*** RECORDS SHOWN Section Begins ***

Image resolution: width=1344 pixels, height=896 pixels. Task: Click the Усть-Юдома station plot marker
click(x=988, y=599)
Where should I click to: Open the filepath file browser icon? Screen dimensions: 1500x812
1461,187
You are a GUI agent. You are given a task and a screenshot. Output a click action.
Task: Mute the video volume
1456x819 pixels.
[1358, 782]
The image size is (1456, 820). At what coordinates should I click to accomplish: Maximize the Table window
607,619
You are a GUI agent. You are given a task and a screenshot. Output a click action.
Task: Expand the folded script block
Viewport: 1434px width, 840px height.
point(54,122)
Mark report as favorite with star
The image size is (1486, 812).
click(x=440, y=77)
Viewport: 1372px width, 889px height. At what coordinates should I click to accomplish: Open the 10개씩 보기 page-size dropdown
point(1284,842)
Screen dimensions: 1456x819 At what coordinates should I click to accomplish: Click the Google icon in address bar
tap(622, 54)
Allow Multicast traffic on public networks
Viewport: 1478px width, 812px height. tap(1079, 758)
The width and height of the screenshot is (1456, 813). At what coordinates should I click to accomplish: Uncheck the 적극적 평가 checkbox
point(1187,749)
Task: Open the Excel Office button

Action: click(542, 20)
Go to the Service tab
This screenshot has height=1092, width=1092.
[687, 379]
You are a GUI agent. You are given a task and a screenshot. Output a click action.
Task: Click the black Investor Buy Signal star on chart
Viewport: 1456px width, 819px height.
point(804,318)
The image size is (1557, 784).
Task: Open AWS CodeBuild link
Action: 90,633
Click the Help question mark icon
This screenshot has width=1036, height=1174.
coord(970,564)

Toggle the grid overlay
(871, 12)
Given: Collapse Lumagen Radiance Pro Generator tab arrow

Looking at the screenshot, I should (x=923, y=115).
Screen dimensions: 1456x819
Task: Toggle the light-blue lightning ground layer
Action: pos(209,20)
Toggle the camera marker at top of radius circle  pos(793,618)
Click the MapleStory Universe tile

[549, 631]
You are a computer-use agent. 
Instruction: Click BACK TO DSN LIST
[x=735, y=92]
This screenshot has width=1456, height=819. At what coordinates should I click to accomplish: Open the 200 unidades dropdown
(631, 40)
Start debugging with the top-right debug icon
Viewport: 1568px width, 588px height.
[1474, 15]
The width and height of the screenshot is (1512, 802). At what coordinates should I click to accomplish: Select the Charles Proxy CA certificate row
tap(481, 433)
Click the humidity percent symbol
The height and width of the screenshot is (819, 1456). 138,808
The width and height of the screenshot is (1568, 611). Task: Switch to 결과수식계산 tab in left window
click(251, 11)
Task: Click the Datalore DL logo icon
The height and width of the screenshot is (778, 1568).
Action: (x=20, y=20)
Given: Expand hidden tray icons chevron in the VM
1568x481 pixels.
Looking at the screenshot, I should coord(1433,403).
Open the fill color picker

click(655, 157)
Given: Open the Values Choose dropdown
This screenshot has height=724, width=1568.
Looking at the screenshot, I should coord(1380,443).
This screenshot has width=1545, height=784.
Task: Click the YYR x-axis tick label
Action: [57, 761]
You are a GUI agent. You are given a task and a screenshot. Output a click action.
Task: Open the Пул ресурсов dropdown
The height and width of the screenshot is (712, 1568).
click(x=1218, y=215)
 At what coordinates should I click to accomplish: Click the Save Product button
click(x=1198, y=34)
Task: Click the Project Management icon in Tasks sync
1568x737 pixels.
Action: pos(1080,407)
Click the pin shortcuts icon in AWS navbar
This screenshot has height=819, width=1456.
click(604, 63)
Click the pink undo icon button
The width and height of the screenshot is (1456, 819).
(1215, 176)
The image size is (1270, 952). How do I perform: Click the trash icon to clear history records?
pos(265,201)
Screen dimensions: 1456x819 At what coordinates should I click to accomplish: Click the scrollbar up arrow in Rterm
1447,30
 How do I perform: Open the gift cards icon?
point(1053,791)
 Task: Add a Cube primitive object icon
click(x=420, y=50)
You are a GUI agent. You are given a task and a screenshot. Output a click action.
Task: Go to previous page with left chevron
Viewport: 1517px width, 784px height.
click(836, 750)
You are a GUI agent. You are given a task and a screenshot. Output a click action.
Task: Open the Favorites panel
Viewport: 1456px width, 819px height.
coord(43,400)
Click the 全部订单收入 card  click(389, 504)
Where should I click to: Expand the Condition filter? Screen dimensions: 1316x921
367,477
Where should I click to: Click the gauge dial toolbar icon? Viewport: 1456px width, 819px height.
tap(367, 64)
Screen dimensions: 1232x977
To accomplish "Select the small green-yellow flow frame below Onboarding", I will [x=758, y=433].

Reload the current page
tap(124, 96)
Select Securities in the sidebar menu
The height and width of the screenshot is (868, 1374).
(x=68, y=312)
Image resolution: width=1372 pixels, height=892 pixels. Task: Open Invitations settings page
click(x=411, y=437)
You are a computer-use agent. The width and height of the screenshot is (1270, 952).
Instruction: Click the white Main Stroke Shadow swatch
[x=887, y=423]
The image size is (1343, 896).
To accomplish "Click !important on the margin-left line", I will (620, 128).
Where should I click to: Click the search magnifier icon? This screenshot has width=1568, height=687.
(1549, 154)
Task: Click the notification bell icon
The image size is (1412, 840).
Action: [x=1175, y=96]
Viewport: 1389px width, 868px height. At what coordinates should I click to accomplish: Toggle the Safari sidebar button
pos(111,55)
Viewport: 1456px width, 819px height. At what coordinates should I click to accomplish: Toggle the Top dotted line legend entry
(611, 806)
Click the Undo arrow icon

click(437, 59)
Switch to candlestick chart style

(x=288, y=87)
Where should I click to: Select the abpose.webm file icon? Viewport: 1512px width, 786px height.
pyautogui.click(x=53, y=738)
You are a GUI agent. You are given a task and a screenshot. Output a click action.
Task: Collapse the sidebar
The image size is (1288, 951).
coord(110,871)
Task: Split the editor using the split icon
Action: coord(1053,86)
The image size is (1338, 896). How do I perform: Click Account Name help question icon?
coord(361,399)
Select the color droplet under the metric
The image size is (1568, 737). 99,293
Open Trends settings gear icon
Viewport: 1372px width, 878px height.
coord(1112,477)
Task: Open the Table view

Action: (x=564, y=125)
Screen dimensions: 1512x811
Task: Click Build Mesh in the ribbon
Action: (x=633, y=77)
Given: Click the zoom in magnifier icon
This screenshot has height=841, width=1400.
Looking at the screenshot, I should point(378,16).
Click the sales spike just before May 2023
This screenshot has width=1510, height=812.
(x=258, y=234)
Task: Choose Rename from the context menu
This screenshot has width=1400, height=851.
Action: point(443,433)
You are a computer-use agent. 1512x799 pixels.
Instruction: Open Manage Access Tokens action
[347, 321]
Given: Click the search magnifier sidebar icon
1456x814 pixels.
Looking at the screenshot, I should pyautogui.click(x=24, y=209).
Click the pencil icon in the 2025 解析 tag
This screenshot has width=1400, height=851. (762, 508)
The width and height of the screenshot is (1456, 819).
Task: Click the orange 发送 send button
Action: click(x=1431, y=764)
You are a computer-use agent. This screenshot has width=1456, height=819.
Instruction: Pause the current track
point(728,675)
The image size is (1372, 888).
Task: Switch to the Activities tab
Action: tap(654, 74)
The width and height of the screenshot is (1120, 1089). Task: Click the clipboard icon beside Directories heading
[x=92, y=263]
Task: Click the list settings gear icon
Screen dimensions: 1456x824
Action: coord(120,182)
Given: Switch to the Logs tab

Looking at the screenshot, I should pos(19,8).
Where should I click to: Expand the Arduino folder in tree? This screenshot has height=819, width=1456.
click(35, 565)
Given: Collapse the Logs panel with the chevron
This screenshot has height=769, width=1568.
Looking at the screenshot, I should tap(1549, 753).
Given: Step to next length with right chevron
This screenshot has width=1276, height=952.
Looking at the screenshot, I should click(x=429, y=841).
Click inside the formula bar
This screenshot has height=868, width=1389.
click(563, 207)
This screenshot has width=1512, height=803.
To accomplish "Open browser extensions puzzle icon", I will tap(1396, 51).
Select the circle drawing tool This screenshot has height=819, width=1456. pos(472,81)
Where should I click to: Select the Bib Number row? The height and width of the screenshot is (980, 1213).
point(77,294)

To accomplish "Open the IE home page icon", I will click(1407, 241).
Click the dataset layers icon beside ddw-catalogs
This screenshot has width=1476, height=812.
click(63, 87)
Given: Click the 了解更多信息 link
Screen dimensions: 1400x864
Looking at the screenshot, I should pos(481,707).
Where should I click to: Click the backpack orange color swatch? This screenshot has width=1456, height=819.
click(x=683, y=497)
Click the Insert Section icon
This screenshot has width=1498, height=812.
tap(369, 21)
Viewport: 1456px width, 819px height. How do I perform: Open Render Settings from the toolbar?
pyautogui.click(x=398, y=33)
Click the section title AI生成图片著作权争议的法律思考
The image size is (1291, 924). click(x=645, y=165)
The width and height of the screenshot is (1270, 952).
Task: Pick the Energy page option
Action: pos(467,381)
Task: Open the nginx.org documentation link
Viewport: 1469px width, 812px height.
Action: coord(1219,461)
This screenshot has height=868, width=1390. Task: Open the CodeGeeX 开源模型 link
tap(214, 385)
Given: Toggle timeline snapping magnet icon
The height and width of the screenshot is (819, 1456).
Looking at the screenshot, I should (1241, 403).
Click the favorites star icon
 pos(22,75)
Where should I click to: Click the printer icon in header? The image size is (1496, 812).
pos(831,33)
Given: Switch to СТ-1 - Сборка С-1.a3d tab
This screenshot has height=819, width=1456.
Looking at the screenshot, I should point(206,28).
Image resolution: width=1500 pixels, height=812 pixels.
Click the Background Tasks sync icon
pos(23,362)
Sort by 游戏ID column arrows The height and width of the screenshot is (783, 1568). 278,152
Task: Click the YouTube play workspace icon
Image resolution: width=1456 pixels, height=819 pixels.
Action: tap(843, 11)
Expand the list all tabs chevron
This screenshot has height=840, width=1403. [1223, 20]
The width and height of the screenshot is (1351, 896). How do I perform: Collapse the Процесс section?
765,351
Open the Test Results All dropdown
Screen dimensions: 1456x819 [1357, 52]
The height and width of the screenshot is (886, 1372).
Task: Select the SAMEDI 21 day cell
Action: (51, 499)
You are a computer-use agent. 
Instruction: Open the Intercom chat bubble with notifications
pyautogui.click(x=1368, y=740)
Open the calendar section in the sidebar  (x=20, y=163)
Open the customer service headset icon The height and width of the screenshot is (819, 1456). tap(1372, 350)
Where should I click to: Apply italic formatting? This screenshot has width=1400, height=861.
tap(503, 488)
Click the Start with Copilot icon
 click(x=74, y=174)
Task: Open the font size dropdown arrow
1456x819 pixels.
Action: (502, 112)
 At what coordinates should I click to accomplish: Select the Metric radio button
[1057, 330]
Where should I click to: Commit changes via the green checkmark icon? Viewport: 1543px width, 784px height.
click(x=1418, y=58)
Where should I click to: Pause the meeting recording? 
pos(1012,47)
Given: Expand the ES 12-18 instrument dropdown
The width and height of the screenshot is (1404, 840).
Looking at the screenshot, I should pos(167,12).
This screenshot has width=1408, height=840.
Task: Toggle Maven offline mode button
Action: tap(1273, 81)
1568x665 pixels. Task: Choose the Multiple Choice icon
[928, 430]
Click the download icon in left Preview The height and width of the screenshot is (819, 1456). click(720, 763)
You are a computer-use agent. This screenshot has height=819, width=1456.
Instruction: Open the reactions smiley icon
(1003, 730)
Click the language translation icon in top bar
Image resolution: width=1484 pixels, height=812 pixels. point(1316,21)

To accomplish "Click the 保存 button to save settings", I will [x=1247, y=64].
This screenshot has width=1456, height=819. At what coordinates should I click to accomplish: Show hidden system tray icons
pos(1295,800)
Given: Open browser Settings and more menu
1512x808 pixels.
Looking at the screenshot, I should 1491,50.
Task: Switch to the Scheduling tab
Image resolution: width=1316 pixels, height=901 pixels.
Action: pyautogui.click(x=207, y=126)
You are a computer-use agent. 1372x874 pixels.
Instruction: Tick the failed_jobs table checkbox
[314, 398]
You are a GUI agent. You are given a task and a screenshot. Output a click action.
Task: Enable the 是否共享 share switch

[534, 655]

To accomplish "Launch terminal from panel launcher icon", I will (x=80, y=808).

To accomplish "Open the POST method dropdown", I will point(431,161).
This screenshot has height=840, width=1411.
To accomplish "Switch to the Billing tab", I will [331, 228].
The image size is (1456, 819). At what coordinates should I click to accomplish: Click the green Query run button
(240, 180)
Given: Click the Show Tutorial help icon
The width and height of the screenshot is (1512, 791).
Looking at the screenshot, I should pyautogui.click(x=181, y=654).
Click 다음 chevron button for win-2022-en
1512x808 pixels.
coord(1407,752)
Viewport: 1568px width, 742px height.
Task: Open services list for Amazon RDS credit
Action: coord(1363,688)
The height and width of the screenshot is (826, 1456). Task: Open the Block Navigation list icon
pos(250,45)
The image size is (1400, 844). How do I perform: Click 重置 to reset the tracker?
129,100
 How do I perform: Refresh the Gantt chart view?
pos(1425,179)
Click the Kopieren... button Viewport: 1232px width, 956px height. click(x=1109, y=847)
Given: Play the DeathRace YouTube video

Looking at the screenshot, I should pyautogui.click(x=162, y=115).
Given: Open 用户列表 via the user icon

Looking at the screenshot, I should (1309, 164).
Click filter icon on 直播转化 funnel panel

*** RECORDS SHOWN Section Ends ***

■ WORK TO COMPLETE ■
Retype, exactly as written, each line from the one that has "Given: Click the Show Tutorial help icon" to the bottom of the entries above, and include both of those lines.

■ ANSWER BOX ■
Given: Click the Show Tutorial help icon
The width and height of the screenshot is (1512, 791).
Looking at the screenshot, I should pyautogui.click(x=181, y=654).
Click 다음 chevron button for win-2022-en
1512x808 pixels.
coord(1407,752)
Viewport: 1568px width, 742px height.
Task: Open services list for Amazon RDS credit
Action: coord(1363,688)
The height and width of the screenshot is (826, 1456). Task: Open the Block Navigation list icon
pos(250,45)
The image size is (1400, 844). How do I perform: Click 重置 to reset the tracker?
129,100
 How do I perform: Refresh the Gantt chart view?
pos(1425,179)
Click the Kopieren... button Viewport: 1232px width, 956px height. click(x=1109, y=847)
Given: Play the DeathRace YouTube video

Looking at the screenshot, I should pyautogui.click(x=162, y=115).
Given: Open 用户列表 via the user icon

Looking at the screenshot, I should (1309, 164).
Click filter icon on 直播转化 funnel panel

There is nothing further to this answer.